От глубокого, самодовольного вздоха ее мощная грудь бурно заколыхалась.

— Живую? — только и смог произнести Фома.

— Разумеется, мертвую! — круглые глаза миссис Тирренс уставились на этого непонятливого полицейского. — Я же ценитель, гурман… а не изверг. Фу, господин комиссар, фу и фи!

Господин комиссар помотал головой, будто стряхивая малоприятное воспоминание.

— Вы ведь не всех постояльцев туда приводили, не так ли?

— Никогда и никого.

— А почему, миссис Тирренс? — прищурился Фома.

— А не каждый достоин. «Много званых, да мало избранных»[i], — парировала старуха.

«Вот же наглая баба!», развеселился господин комиссар. «Редкостный, штучный экземпляр!»

— А вот ваша служанка решила показать Комнату с Красотой, как она ее называла. Произвести впечатление на жениха.

— Дурочка она, — беззлобно сказала старуха и пожала плечами. — Впервые в жизни меня ослушалась, башку снесло от чувств. И ничего хорошего из этого не вышло.

— Вы правы, миссис Тирренс, — улыбнулся господин комиссар. — Отравить кричащего о «преступной бабе!» гостя, потом подбросить его труп на автостоянку — в самую роскошную и машин, потом — написать анонимку на собственную внучку, желая подставить ее и упечь в тюрьму… вы однозначно правы — все это хорошим назвать никак нельзя.

Старуха уставилась на него в упор.

— Да не травила я его, господин комиссар! Вы с ума, что ли, сошли? Зачем мне травить это ничтожество, какой резон? Он меня веселил временами, такой был милашка, пустой был человек — а приятный. Легкий, как облачко! Я его даже «кремовыми розами» за это бесплатно угощала, и не раз.

— Как, совсем бесплатно?! С трудом в такое верится.

— Абсолютно, господин комиссар. Ни пенса с него, бывало, не брала.

— Поразительная благотворительность, — хмыкнул Фома. — Что, и обычными угощали, и теми, другими, а?

— Какими это — «другими»?

— Миссис Тирренс, вы прекрасно понимаете — какими, — по-заговорщицки подмигнул ей господин комиссар. — Вы уже полгорода ими ласково перетравили, подсадили на них большую часть состоятельных людей. Мы все равно дознаемся, лучше признайтесь сами.

— Чистосердечное признание хотите, господин комиссар?

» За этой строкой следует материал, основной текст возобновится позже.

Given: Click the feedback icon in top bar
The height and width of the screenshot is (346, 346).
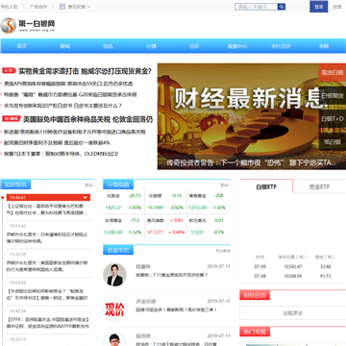Looking at the screenshot, I should click(62, 7).
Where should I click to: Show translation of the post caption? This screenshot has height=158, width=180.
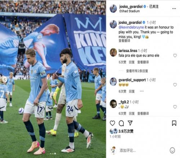(x=124, y=41)
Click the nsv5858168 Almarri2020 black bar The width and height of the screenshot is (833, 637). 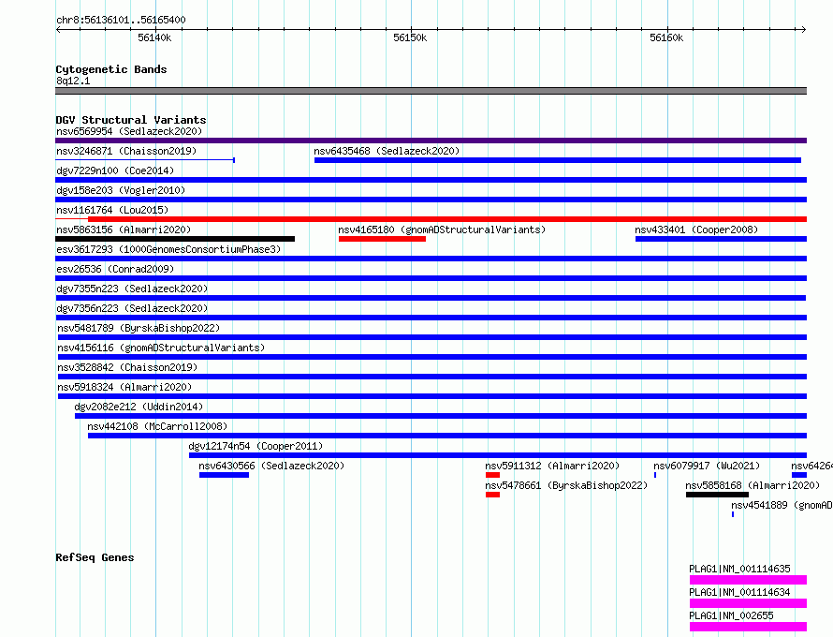point(717,495)
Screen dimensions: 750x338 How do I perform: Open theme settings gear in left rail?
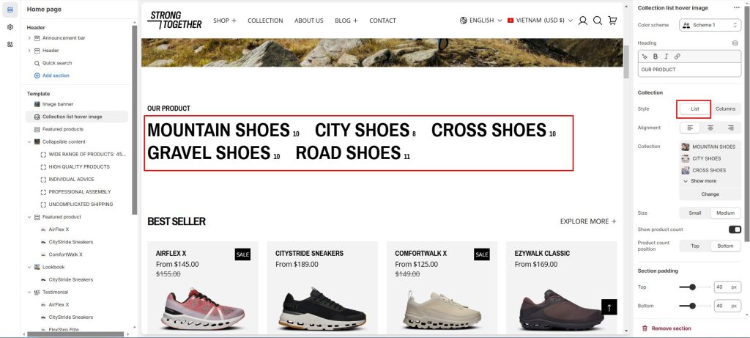[x=10, y=27]
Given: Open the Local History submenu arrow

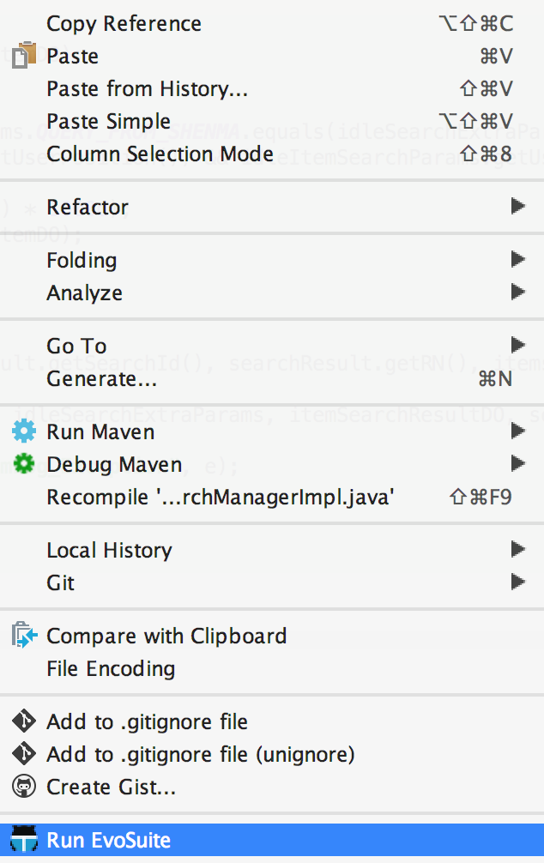Looking at the screenshot, I should 517,550.
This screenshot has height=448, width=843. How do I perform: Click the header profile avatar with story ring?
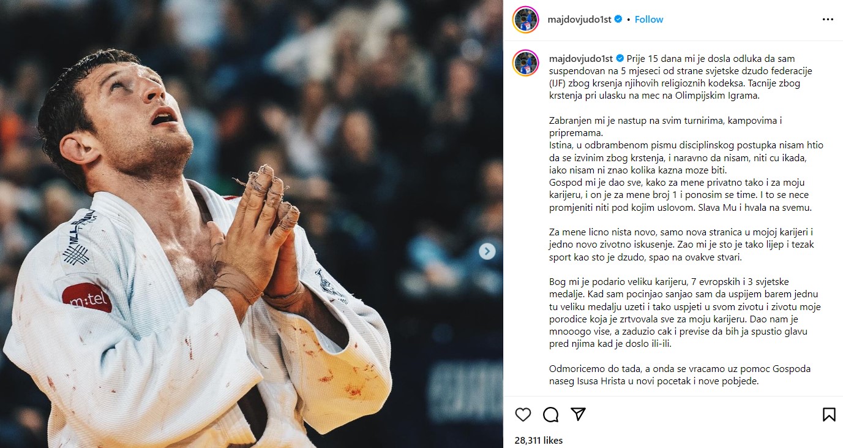point(525,20)
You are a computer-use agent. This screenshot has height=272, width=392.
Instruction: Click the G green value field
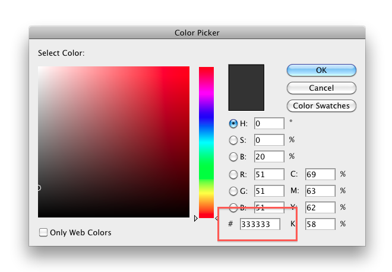point(269,191)
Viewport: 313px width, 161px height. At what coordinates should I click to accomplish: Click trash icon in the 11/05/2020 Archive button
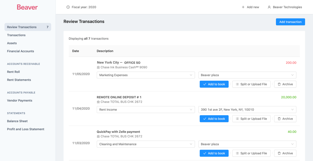click(x=279, y=84)
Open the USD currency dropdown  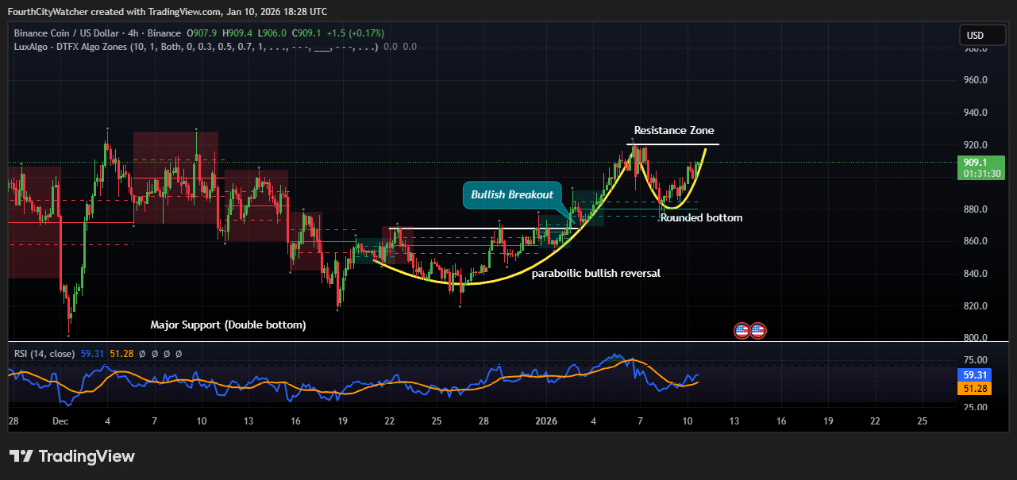click(982, 35)
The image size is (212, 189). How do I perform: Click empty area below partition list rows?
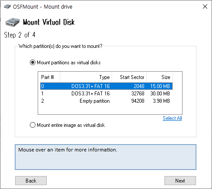click(110, 109)
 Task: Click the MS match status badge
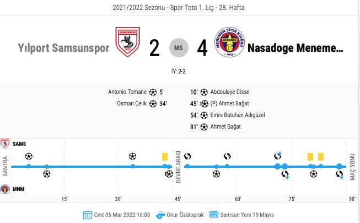(179, 48)
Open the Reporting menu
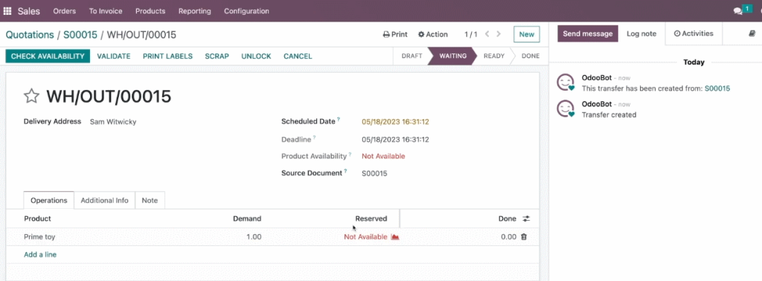762x281 pixels. (194, 10)
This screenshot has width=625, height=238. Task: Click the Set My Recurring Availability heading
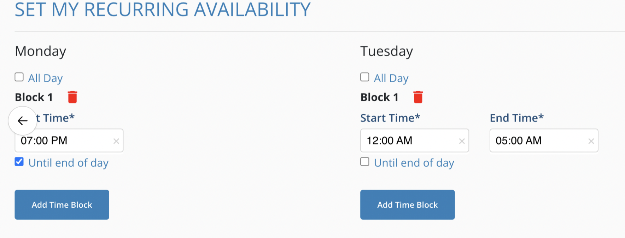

— Да не мешало бы. Вы же не будете отрицать, что ваши знаменитые «кремовые розы» — точнее, их часть! — под завязку нашпигованы какой-то дрянью. И я могу это доказать. Полагаю, рецепт ее мы обнаружим в ваших бумагах, миссис Тирренс.

Старуха взглянула на него снисходительно и произнесла, без обычного присюсюскивания:

— Его еще разобрать надо, господин комиссар. Рецепт ведь не просто сложный, а ОЧЕНЬ сложный. Да еще и написан в старинном духе. Уверены, что справитесь?

Фома выдержал ее взгляд стойко.

— Уверен. У нас отличные специалисты, а старинные тексты разбирать — мне лично не впервой. Попадались мне и весьма, весьма сложные, уверяю вас. Правда, я считаю, что тайна Molifrando magnificat imperii не должна стать известна всем. А рецепт этой пакости, этой вашей фамильной отравы, вместе с цветами — надо попросту сжечь. А потом — уничтожить и пепел, залив его кислотой… чтобы не возродилось адское семя. Никогда!

Старуха, поджав губы, молчала. Ладно. Подумал Фома, к этой теме мы еще вернемся… чуть позже.

— Как давно вы знакомы с Фридой Петерссон, ныне покойной?

— Дайте-ка подумать, господин комиссар, — прищурилась миссис Тирренс. — Лет тридцать, пожалуй.

— Где вы с ней впервые увиделись и при каких обстоятельствах?

— В приюте для подкидышей, самом бедном и… нехорошем. О нем еще писали впоследствии абсолютно все газеты. Дурная слава долго не выветривается, знаете ли. Подванивает.

«Как будто существуют хорошие приюты», мысленно усмехнулся Фома, однако смолчал.

— Им с сестрой было уже по десять лет, они засиделись там. Бедняжек шпыняли за то, что они якобы объедают других детей. Объедают… кожа да кости, платья не по росту, личики застывшие — такими я их увидела в тот дождливый день. Мне все равно работницы были нужны, прислуга за проживание и стол. Я и забрала бедняжек, — вздохнула миссис Тирренс. — И ни минуты потом не жалела… до сегодняшнего дня.

Фома встал и прошелся по допросной. Свет в лампе предупреждающе моргнул. «Ничего, допрос и при свечах можно вести. Или свете карманного фонарика», подумал господин комиссар.

— Как получилось, что Фрида Петерссон не распознала вкус отравы? Ведь она разбиралась в специях и прочих необходимых веществах для кулинара. Вы согласны с этими моими словами?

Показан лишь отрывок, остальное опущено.